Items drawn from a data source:
══════

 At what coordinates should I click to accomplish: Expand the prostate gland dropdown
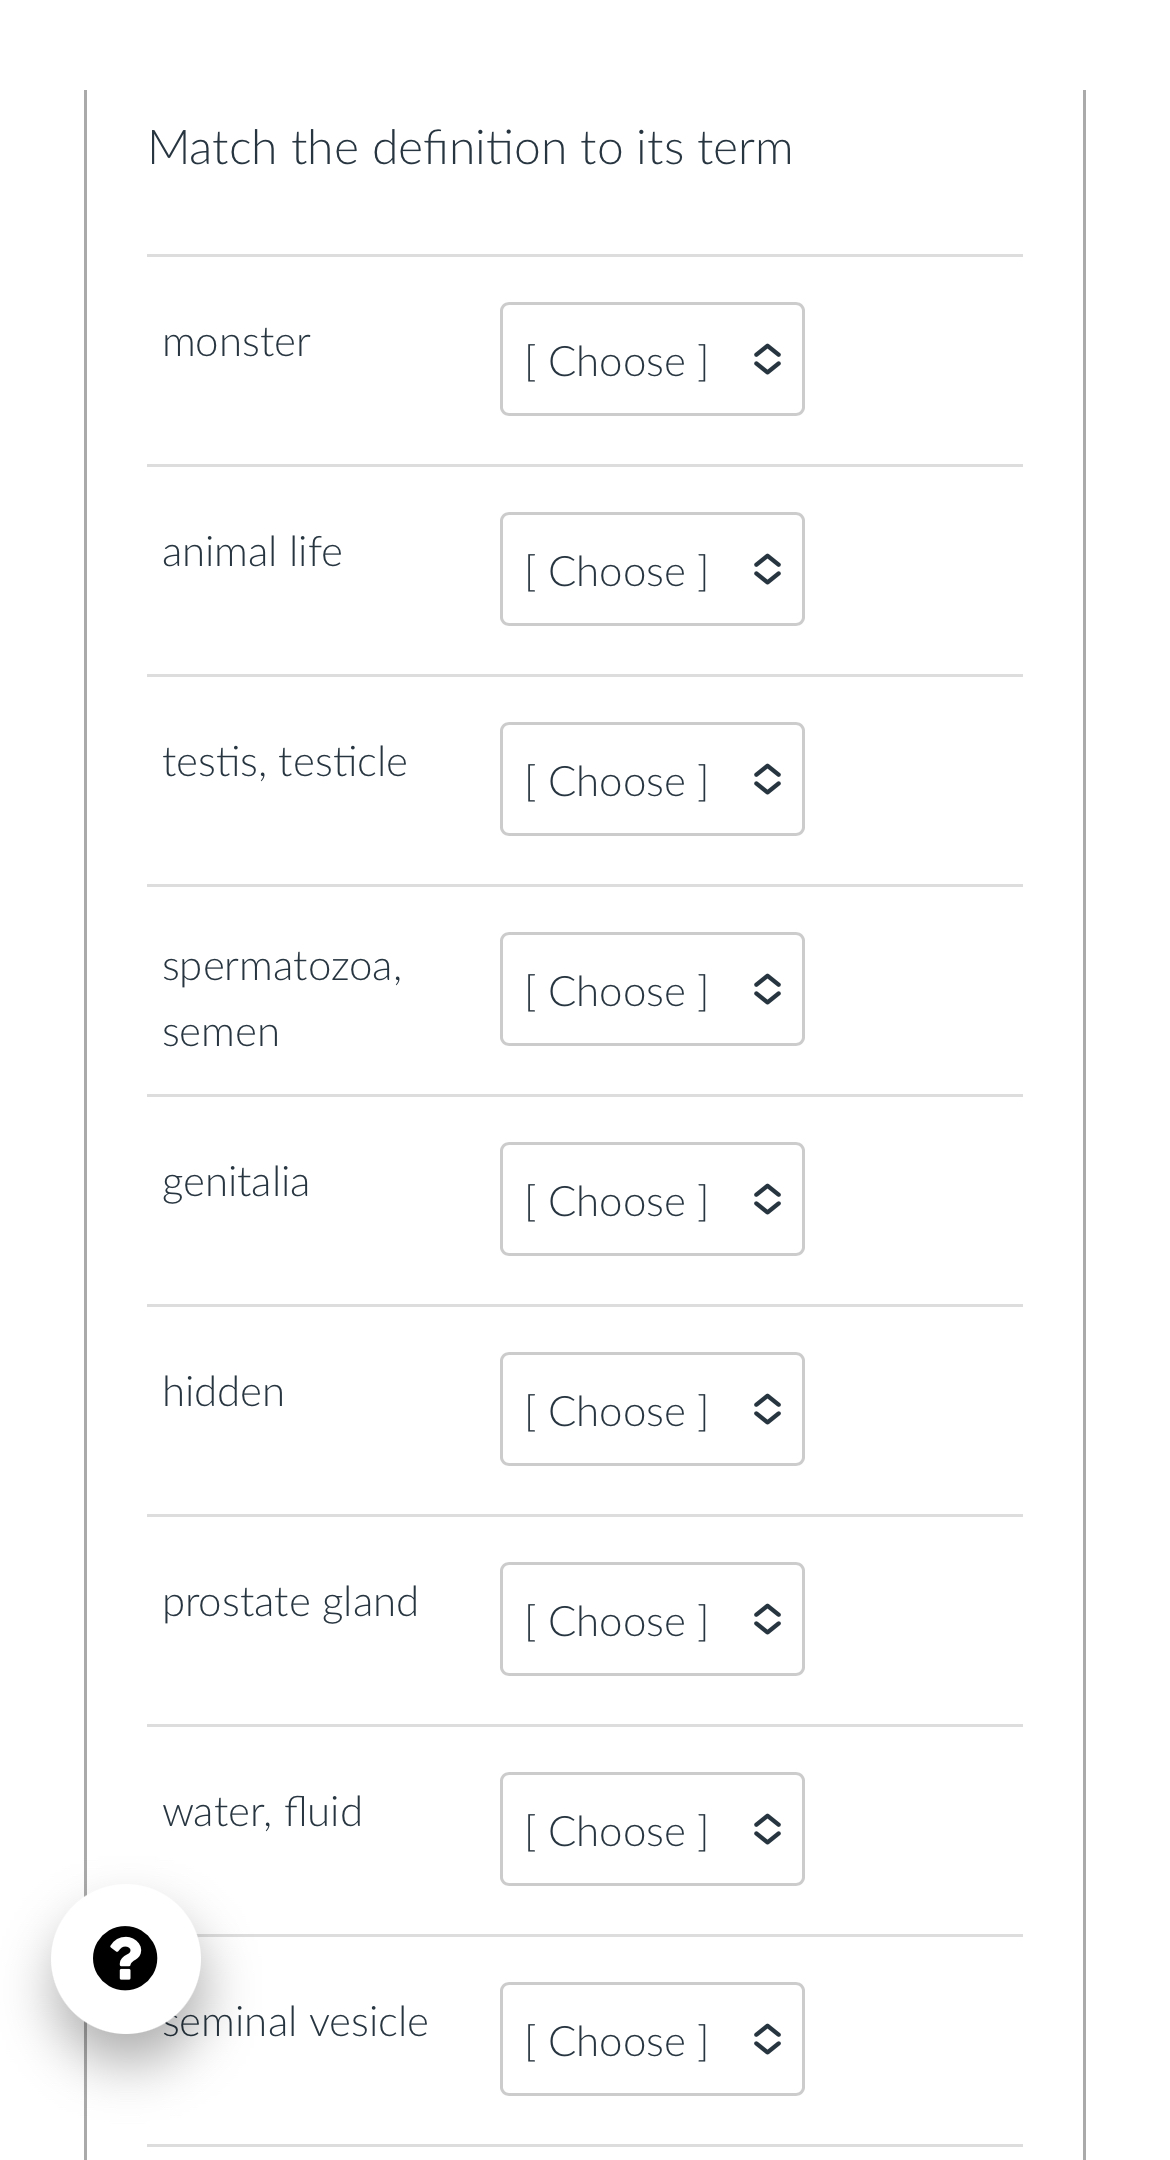[651, 1620]
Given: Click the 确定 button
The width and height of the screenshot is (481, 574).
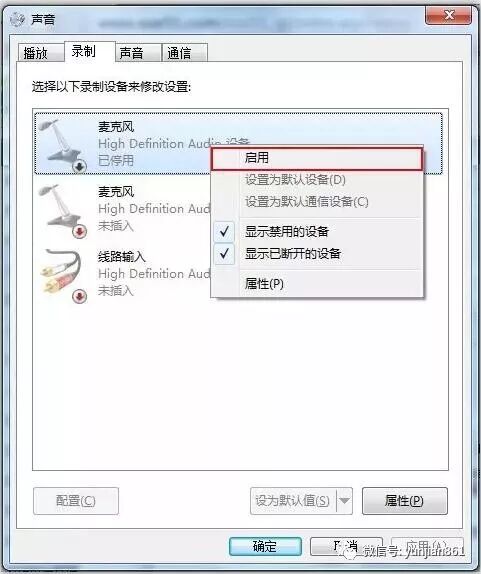Looking at the screenshot, I should click(x=265, y=546).
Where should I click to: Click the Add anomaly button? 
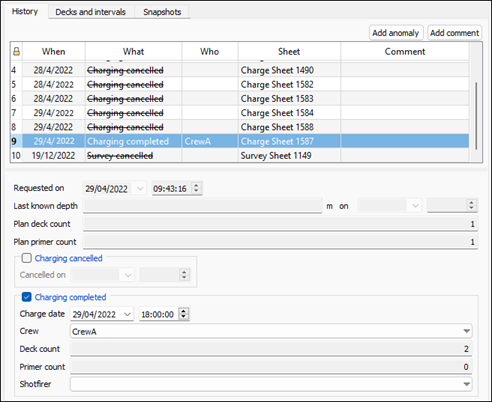click(396, 33)
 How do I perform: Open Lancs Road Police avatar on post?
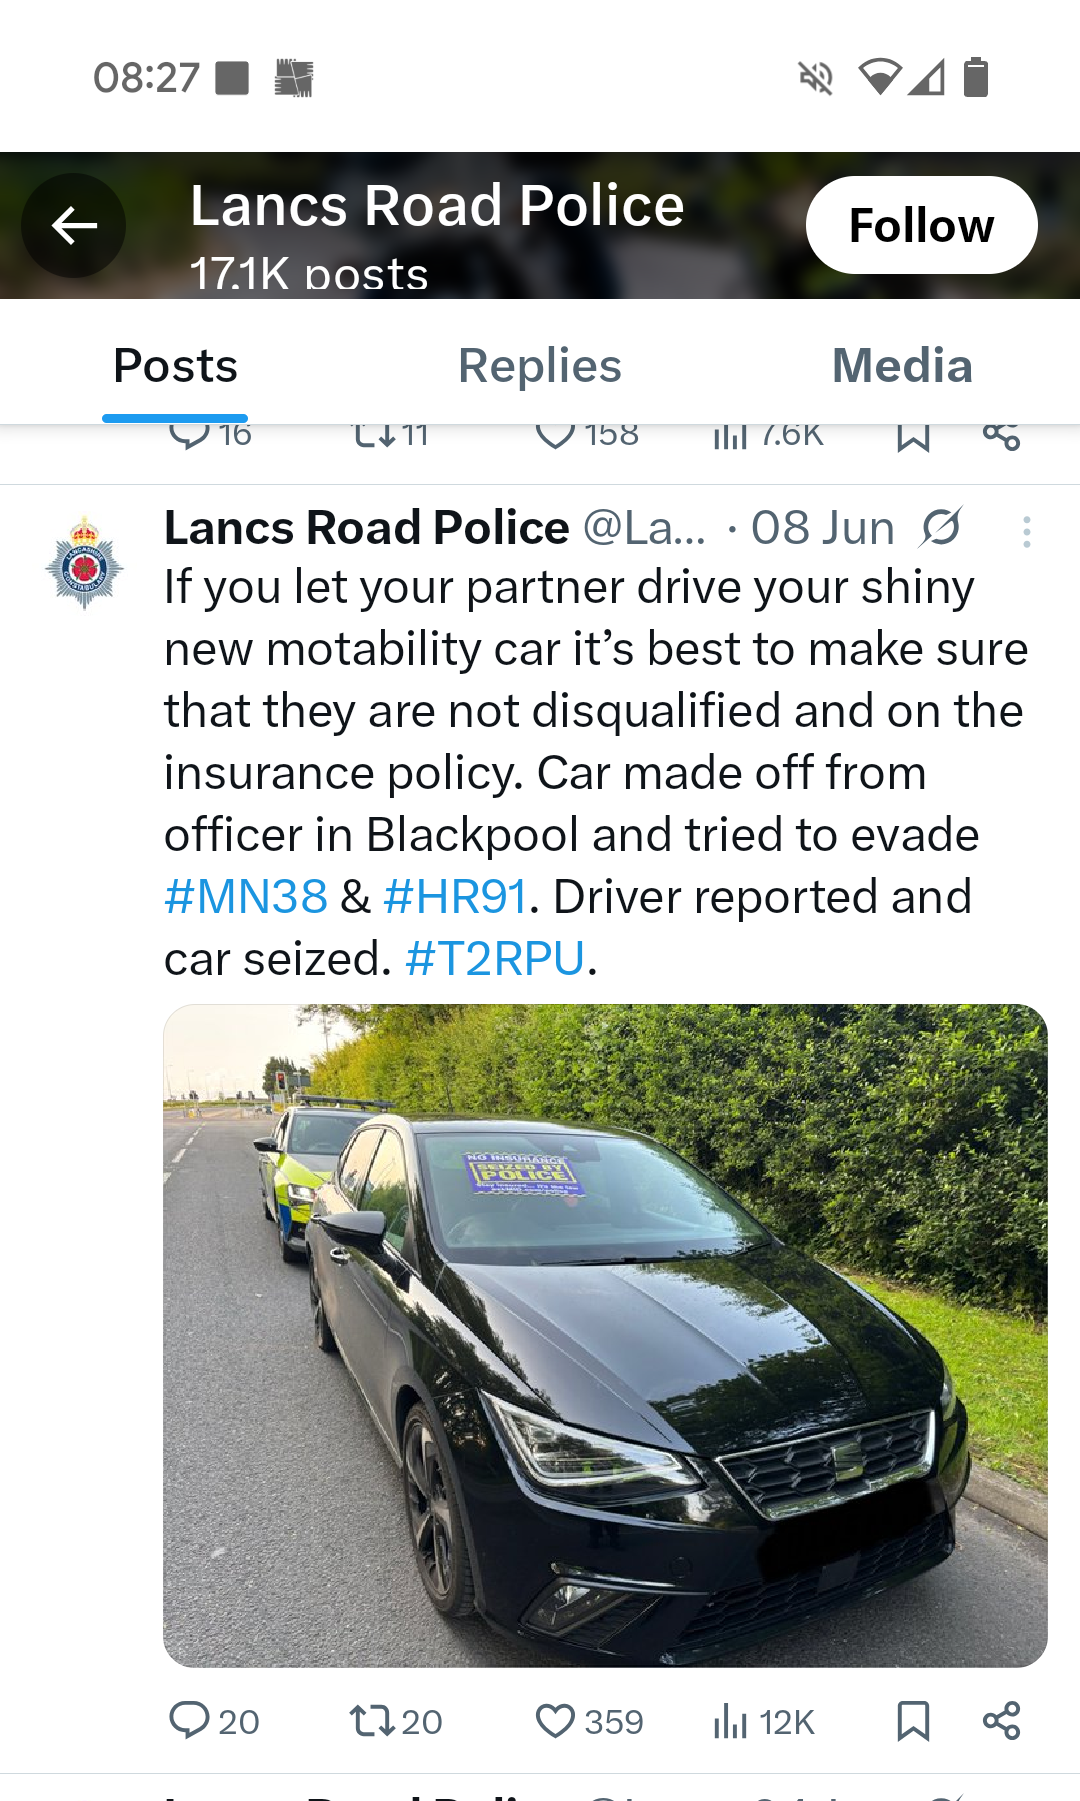coord(85,562)
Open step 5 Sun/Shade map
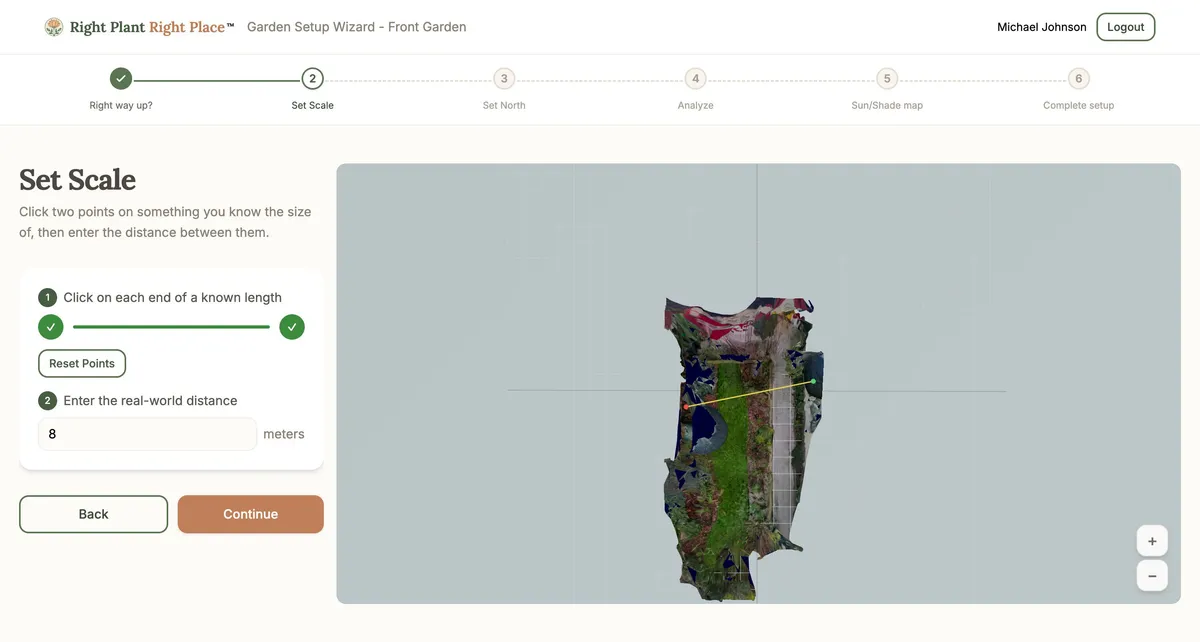 pos(887,79)
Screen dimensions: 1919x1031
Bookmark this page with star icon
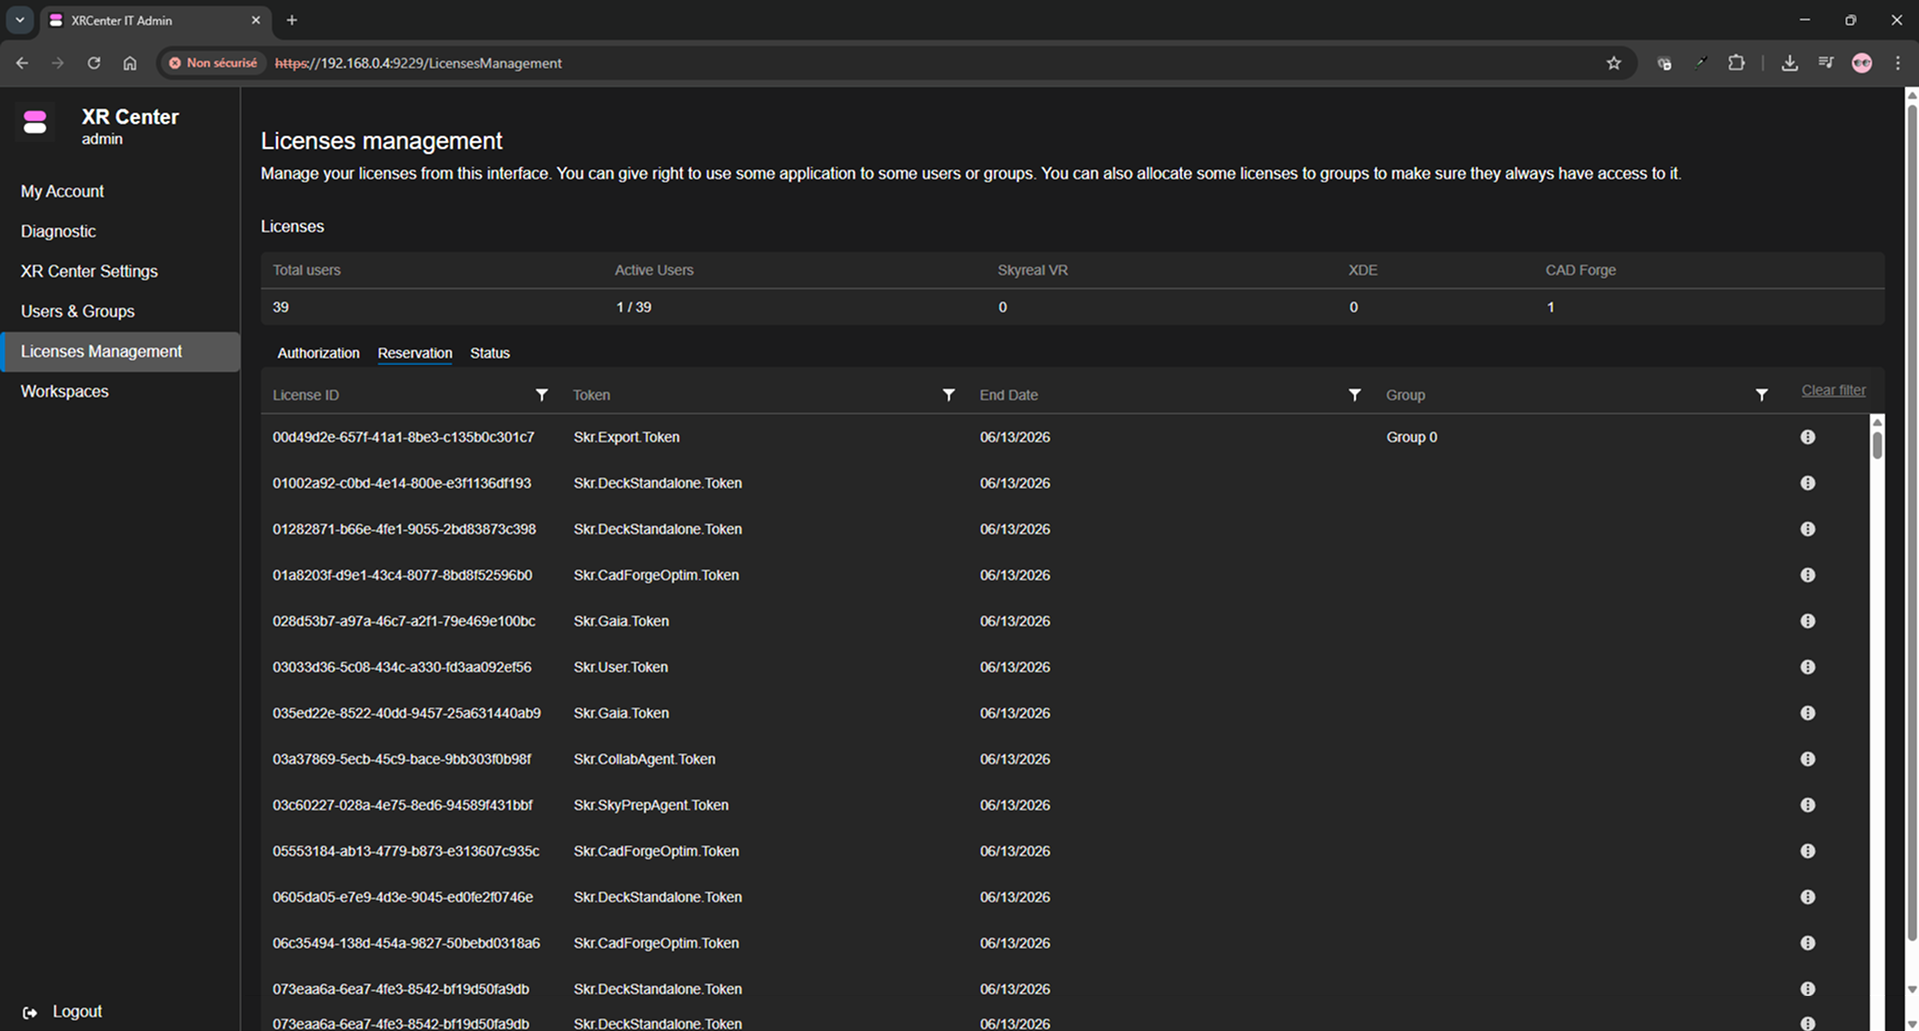click(x=1613, y=63)
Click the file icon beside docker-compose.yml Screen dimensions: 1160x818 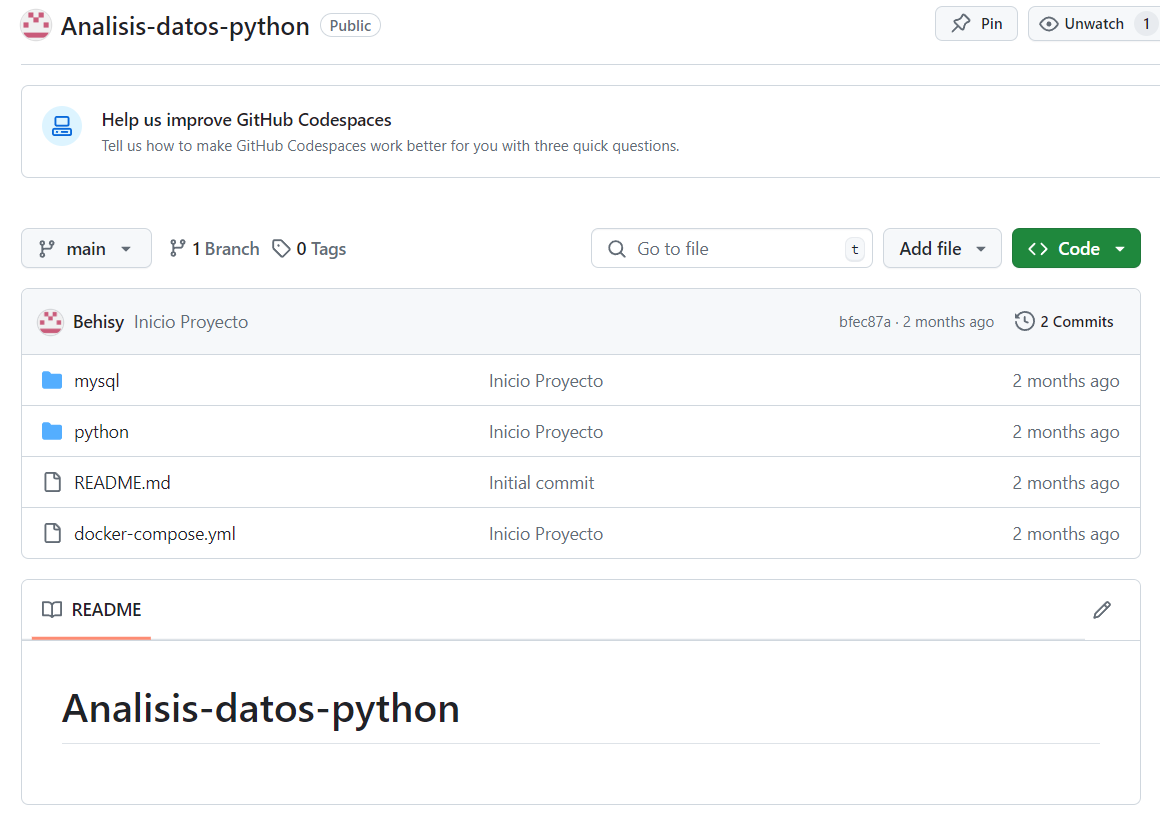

══════

What you will do: Please copy every one of the records above word for word, leaving the pictures out of your copy.

Response below:
 At what coordinates should I click to accomplish: Expand the prostate gland dropdown
[651, 1620]
Given: Click the 确定 button
The width and height of the screenshot is (481, 574).
Looking at the screenshot, I should click(x=265, y=546).
Where should I click to: Click the Add anomaly button? 
click(396, 33)
 How do I perform: Open Lancs Road Police avatar on post?
coord(85,562)
Open step 5 Sun/Shade map
 pos(887,79)
Screen dimensions: 1919x1031
Bookmark this page with star icon
click(x=1613, y=63)
Click the file icon beside docker-compose.yml Screen dimensions: 1160x818 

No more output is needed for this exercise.